Records shown:
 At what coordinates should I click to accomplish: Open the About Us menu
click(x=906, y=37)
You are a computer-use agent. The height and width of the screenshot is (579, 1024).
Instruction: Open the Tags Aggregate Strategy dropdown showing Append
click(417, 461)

---

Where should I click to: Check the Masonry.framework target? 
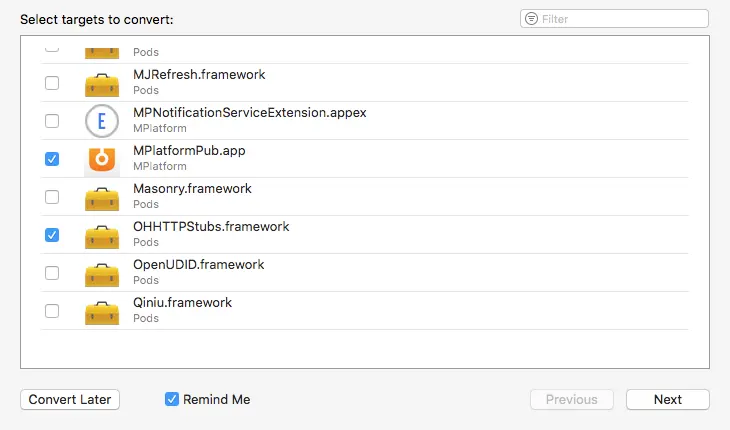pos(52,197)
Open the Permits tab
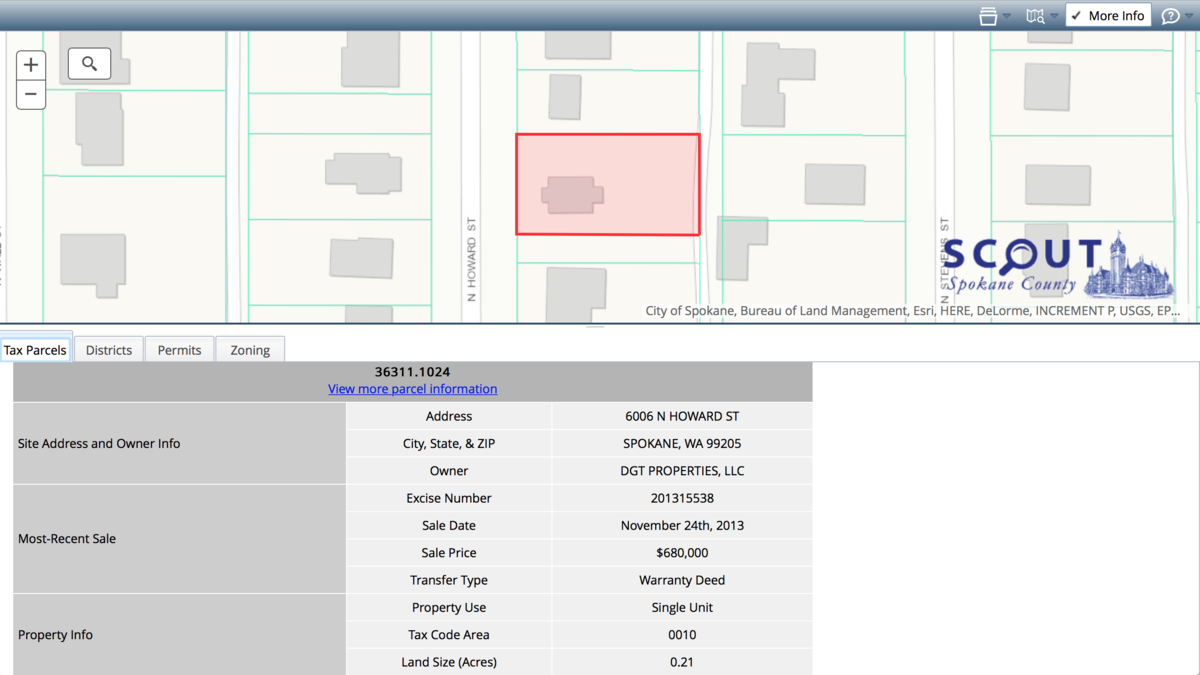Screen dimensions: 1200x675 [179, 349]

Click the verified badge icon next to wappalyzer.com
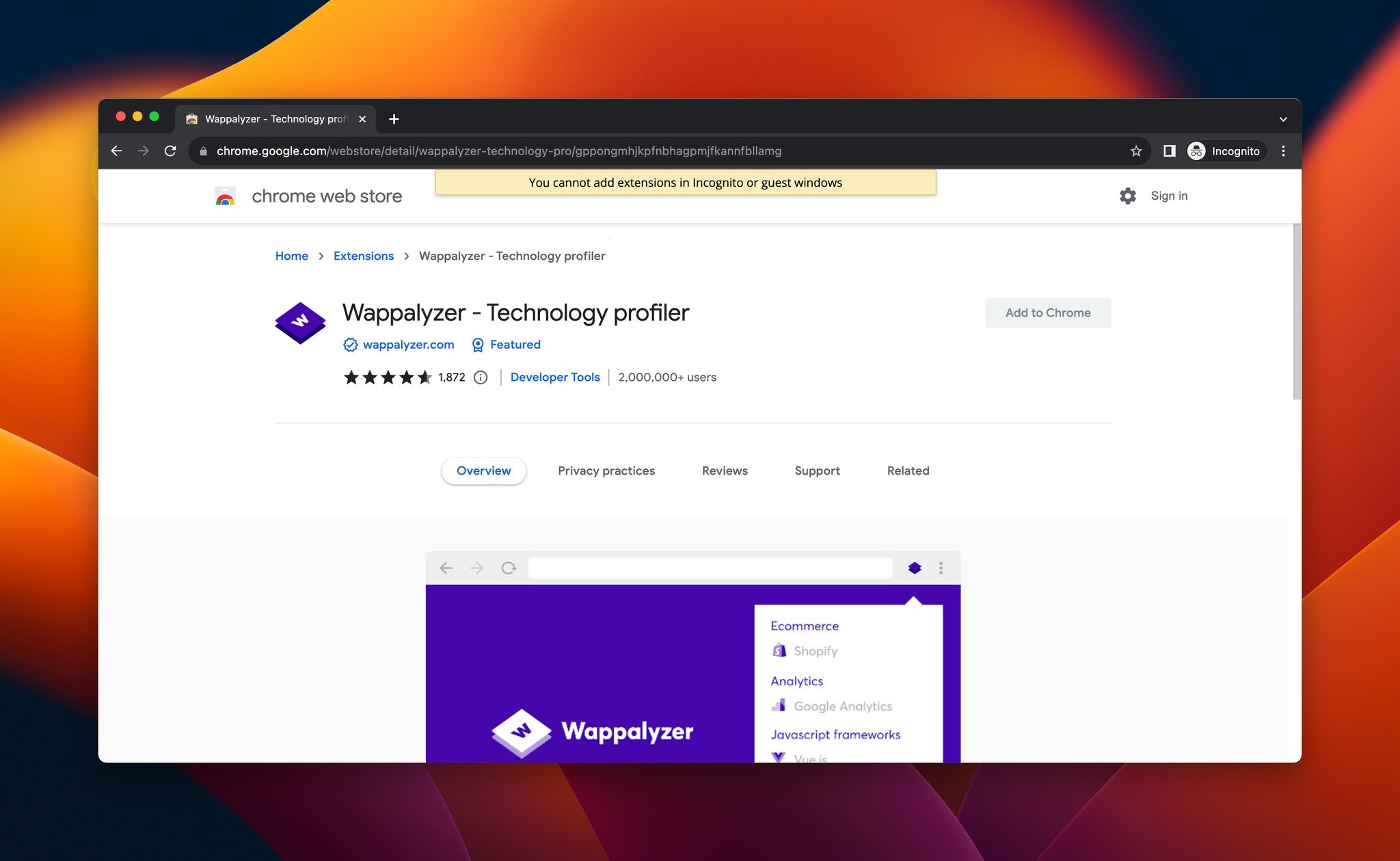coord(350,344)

--

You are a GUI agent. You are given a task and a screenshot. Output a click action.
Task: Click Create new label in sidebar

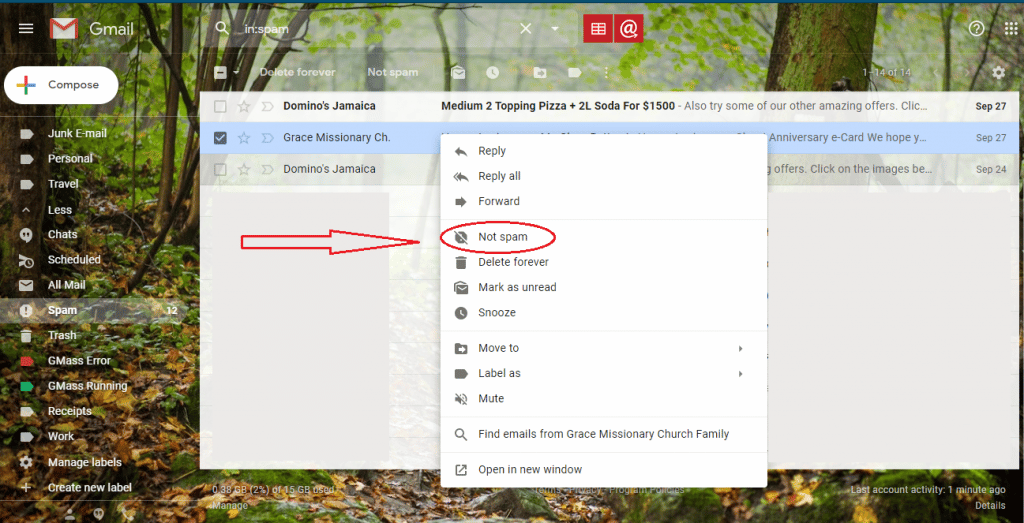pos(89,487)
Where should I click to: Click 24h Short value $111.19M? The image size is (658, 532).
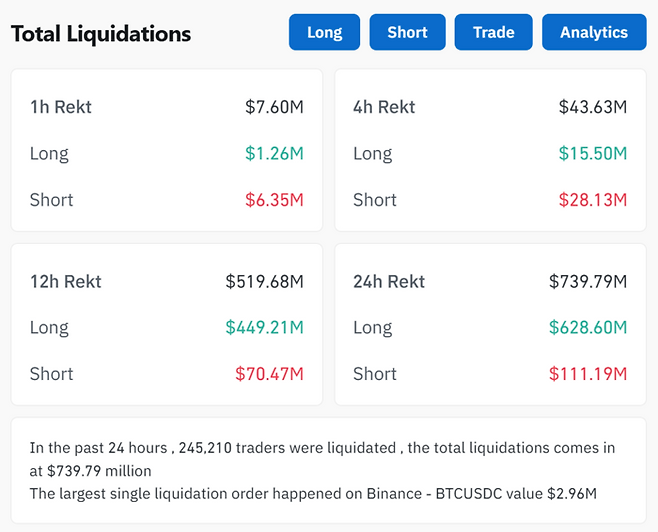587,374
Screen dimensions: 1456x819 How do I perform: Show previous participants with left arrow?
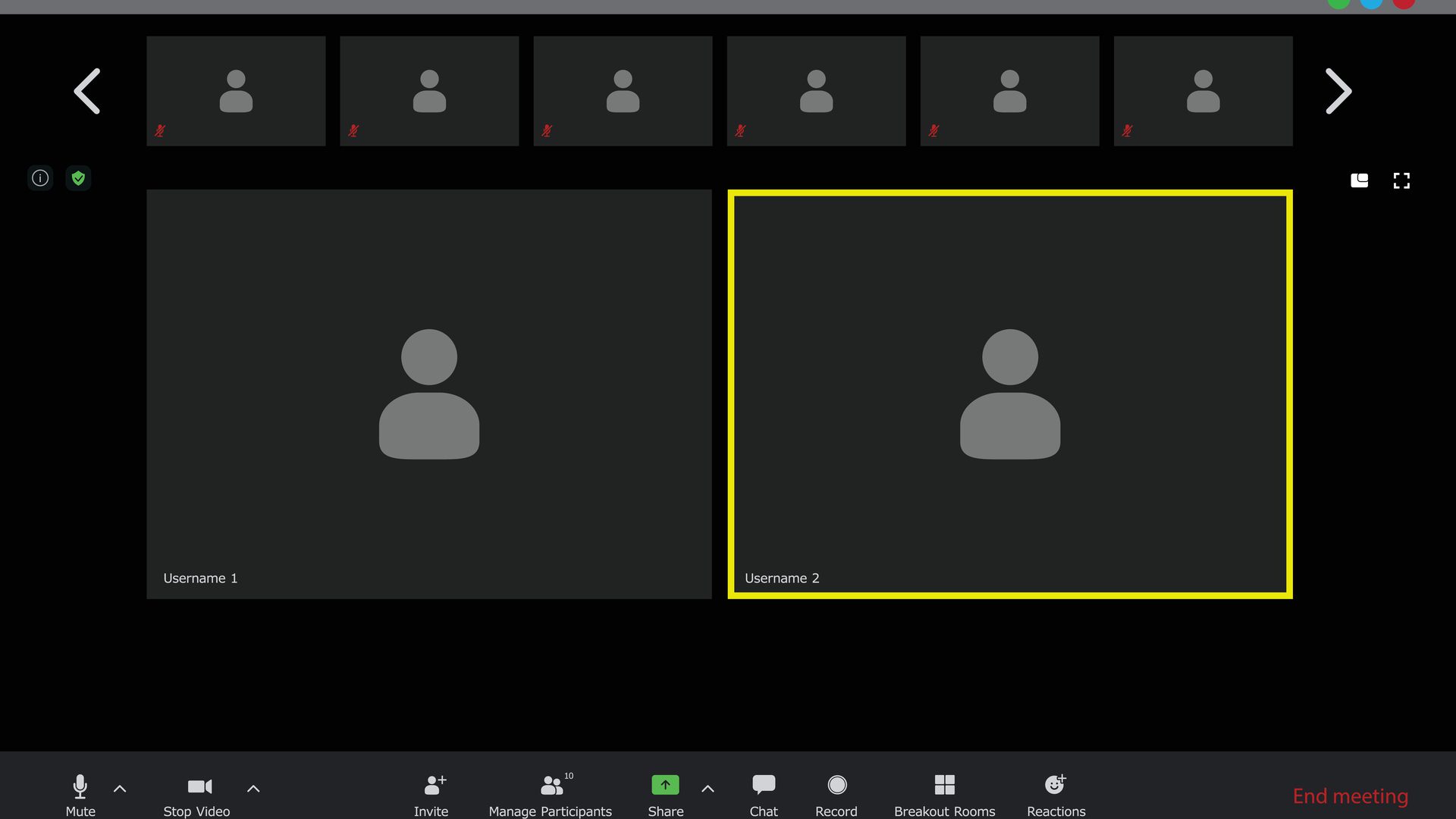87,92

Exercise objective: Revise the items from the line with "At what coordinates" up to and including the line with "click(417, 461)": change "dropdown" to "list" and leave everything else unchanged. Give back only those lines.

Solved exercise:
 At what coordinates should I click to accomplish: Open the About Us menu
click(x=906, y=37)
You are a computer-use agent. The height and width of the screenshot is (579, 1024).
Instruction: Open the Tags Aggregate Strategy list showing Append
click(417, 461)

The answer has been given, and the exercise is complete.